Friday, 29 November 2019

Unit 5: Introduction to Options


                                                Unit 5: Introduction to Options   

An option is a contract that gives the buyer the right, but not the obligation, to buy or sell an underlying asset at a specific price on or before a certain date.

An option, just like a stock or bond, is a security.

There are two basic types of options – call options and put options.

There are three main categories of options: European, American and Bermudan.

There are four types of participants in options markets namely, Buyers of calls, Sellers of calls, Buyers of puts and Sellers of puts.

The Options Clearing Corporation is the sole issuer of all options listed at the Chicago Board of Options Exchange (CBOE) and other U.S. options exchanges.

In India, NSE has an associated clearing house attached to it for futures and options trading.

Some of the important terms used in option trading are: Option Class, Option price, Strike Price, Expiration date and others.
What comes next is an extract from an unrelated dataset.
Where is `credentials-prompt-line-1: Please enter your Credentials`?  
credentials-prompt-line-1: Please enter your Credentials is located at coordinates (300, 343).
There are three positions in an option – In-the-money; At-the-money; and Out-of-themoney.

The option premium can be broken down into two components – intrinsic value and time value.

Index derivatives are derivative contracts which derive their value from an underlying index.
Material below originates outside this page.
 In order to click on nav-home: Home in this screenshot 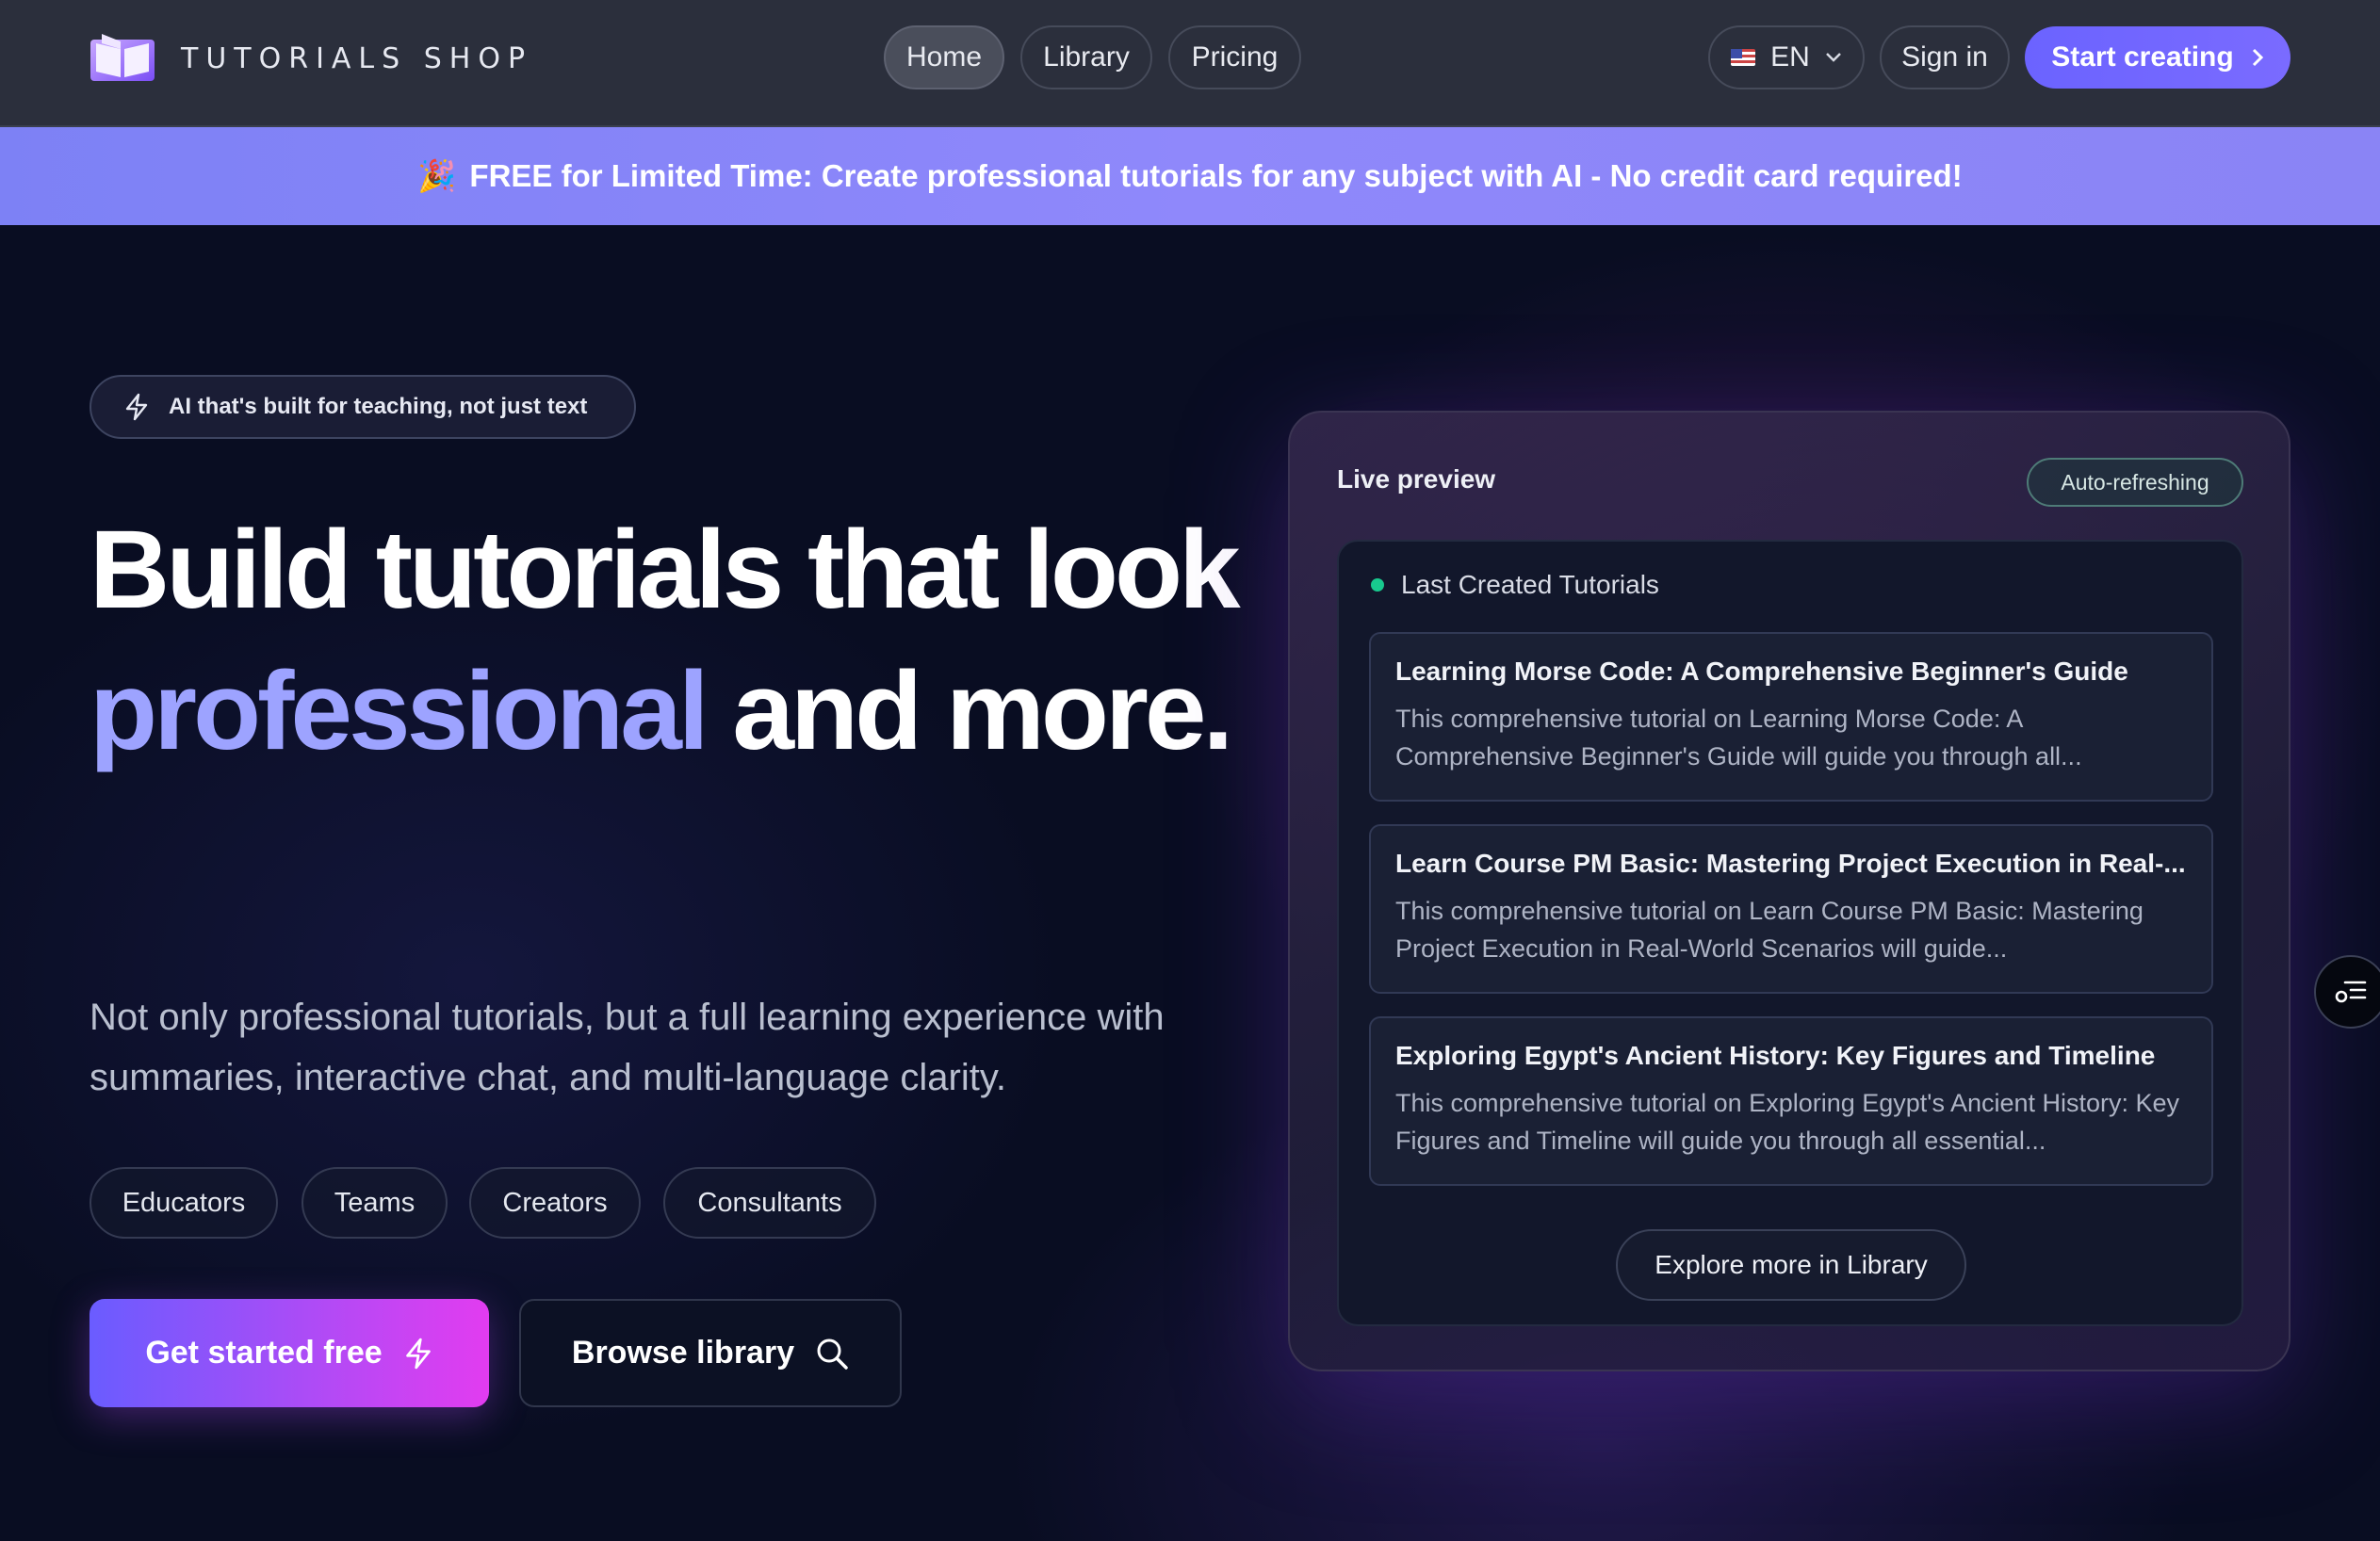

The two most popular index derivatives are index futures and index options.

Index derivatives are a powerful tool for risk management for anyone who has portfolios composed of positions in equity.

American Options: American options are options that can be exercised at any time up to the expiration date.

Most exchange-traded options are American.

At-the-money option: An at-the-money (ATM) option is an option that would lead to zero cash flow if it were exercised immediately.

Call option: A call option gives the holder the right but not the obligation to buy an asset by a certain date for a certain price.